After a pro-BDS vote at Canada’s Green Party convention, party leader Elizabeth May says she’s reconsidering her role as head of the country’s fourth-largest party. She’s strongly opposed to BDS, “so if I can’t find a way to bring that back and have the members review it with a consensus decision-making process, then I have to profoundly question whether I can continue as leader and that’s obviously heartbreaking,” she told the Canadian press on August 9.
This makes for a stark contrast with the Green Party in the U.S., where leader Jill Stein fully supports BDS.
In Canada’s Green Party, May, who holds the party’s sole seat in the Canadian parliament, is a force to be reckoned with. But the convention allowed party delegates to bring forth resolutions directly, and BDS won the day.
As BDS discourse goes, the Green Party resolution was pretty bland. It declares the party’s “support” for the use of divestment, boycott and sanctions… that are targeted to those sectors of Israel’s economy and society which profit from the ongoing occupation” until Israel “bans further settlement construction” and engages in “good faith” negotiations towards a “viable, contiguous and truly sovereign Palestinian state.” These two demands fall well short of those issued by BDS movement as a whole, which demands refugee return and full equality between Jewish and Arab citizens of Israel.

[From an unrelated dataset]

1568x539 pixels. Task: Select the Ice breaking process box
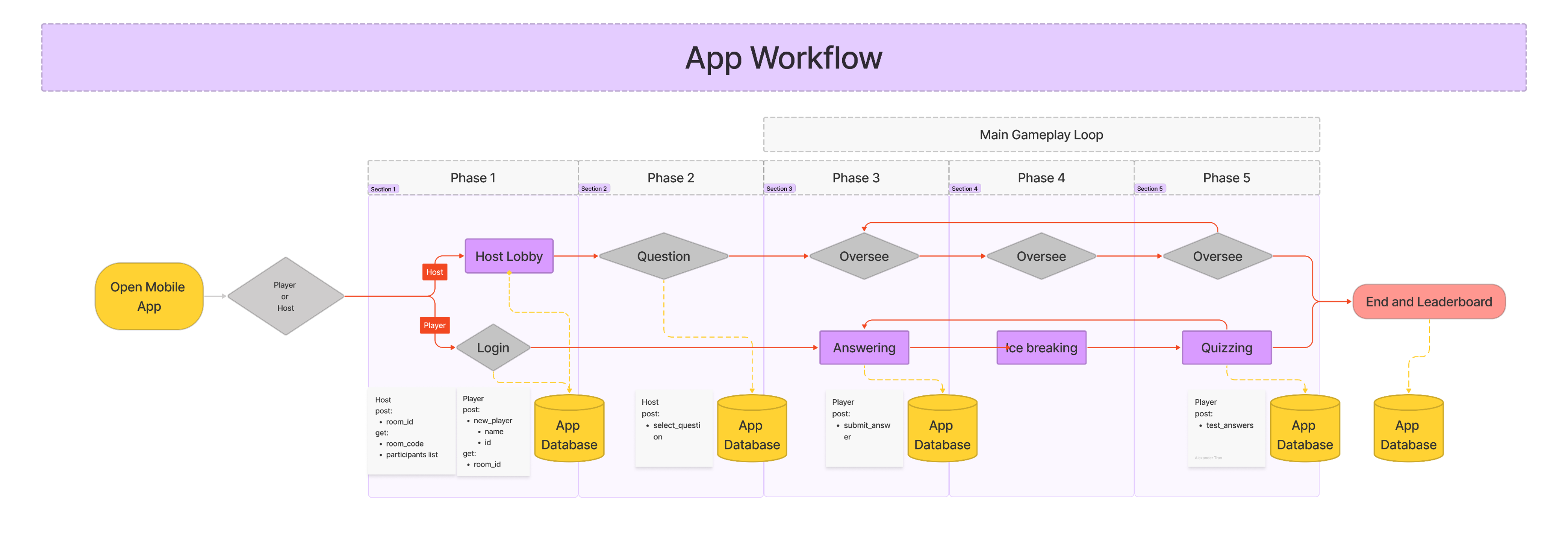point(1041,348)
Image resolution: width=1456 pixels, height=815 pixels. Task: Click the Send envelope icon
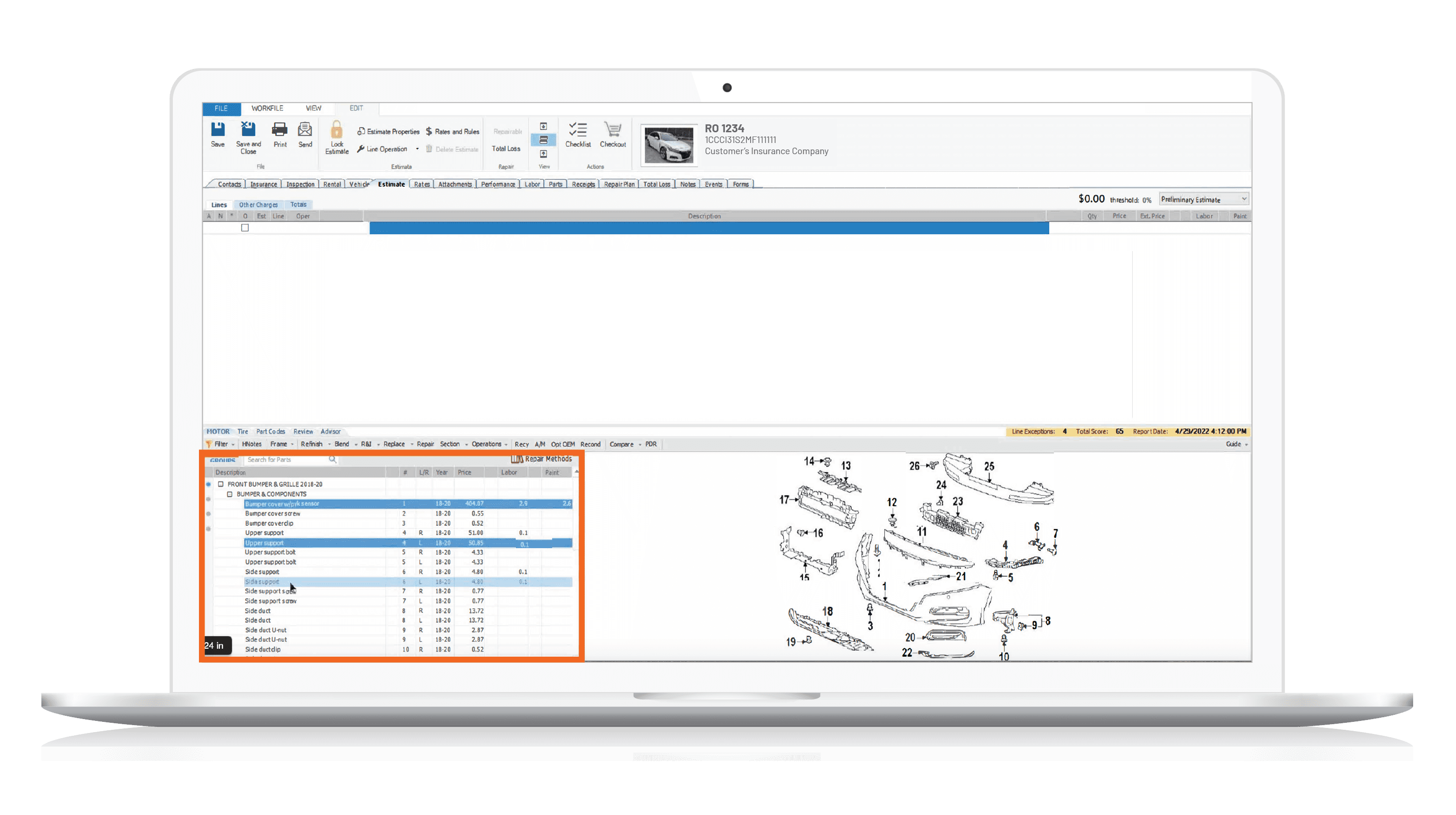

The Centre for Israel and Jewish Affairs called the Green Party resolution “sickening” and “shameful,” offering the tired and unsubstantiated claim that the “core of the BDS movement is anti-Semitic.”
Writing in the Forward, Raphael Magarik recently pointed to the role that BDS and other anti-Zionist activities play in mobilizing participants to left-wing causes. But are left-wing activists focusing on Israel to the neglect of other injustices on the world stage?
John Baglow, a progressive Canadian blogger known as Dr. Dawg, insists that the Canadian and global left is not singularly focused on Israel. “There is a cyber-trunkful of stuff on almost every other country in the world,” he said to me. “The material on Brexit alone would fill volumes. There is the matter of the [$15 billion] [Canada-]Saudi arms deal. There is discussion…about Russia and the Ukraine. About Australian concentration camps for migrants. About the new far-right Japanese government…. No one can seriously believe that Israel is our only topic of conversation.” He added that “whataboutism” — his term for the tendency of some Israel defenders to respond to criticism of Israel by pointing to other global human rights abuses — “gets us nowhere.”
Still, none of those other issues were reflected in any party resolutions at the Green Party convention. The human rights issue that got addressed was the one about the Palestinians.
If you ask me, part of today’s BDS clarion call is a reaction to attempts to squelch debate around Israel. It’s an understandable impulse. Consider the preamble to the Green Party of Canada’s resolution. Alongside statements about settlements and international law and sanctions against apartheid-era South Africa, there is this: “WHEREAS the Liberal and Conservative parties recently supported a motion ‘condemning’ attempts by Canadians to promote the boycott, divestment and sanctions movement….”
After ten years under our former prime minister, Stephen Harper, who slavishly adored Israeli Prime Minister Benjamin Netanyahu, the Canadian left has been thirsting for change. But then earlier this year the Canadian House of Commons passed a motion condemning citizens who “promote” BDS. (Liberal Foreign Minister Stephane Dion added that BDS is associated with “anti-Semitism.”) This was red meat to progressives. The parliamentary motion is not binding, but it still sent a free-speech chill down people’s spines.
It’s harder to claim anti-Semitism (though plenty still try) when it’s Jewish groups gravitating to BDS or issuing pointed criticisms of Israel. When it’s political parties, unions and churches, the question is much stickier. But elsewhere I have suggested seven reasons, none linked to Jew-hatred, why the media and others are so focused on Israel. For starters, there’s the giant aid package that the U.S. — which is to say, American taxpayers — provide to Israel each year.
And it’s helpful to remember that a focus on a few dominant issues among activists is not unusual. Just as we saw with the American civil rights struggle, the United Farm Workers grape boycott and the Vietnam War protests of the 60s, the gay rights and women’s movement of the 70s, the anti-Apartheid divestment of the 80s, the anti-sweatshop movement of the 90s, then Occupy Wall Street, climate change and now Black Lives Matter — social justice activists in any given era naturally coalesce around a select number of issues. Nowadays especially, social networking brings people together around a common cause, and awareness and action naturally gather momentum exponentially.
So is the left’s focus on Israel inappropriate? No. Neither is it an aberration.
If people want to divert attention away from the lack of human rights in Palestine, the best way to do that is to help uphold those rights. Address the problem itself, and the global focus on it might just fade.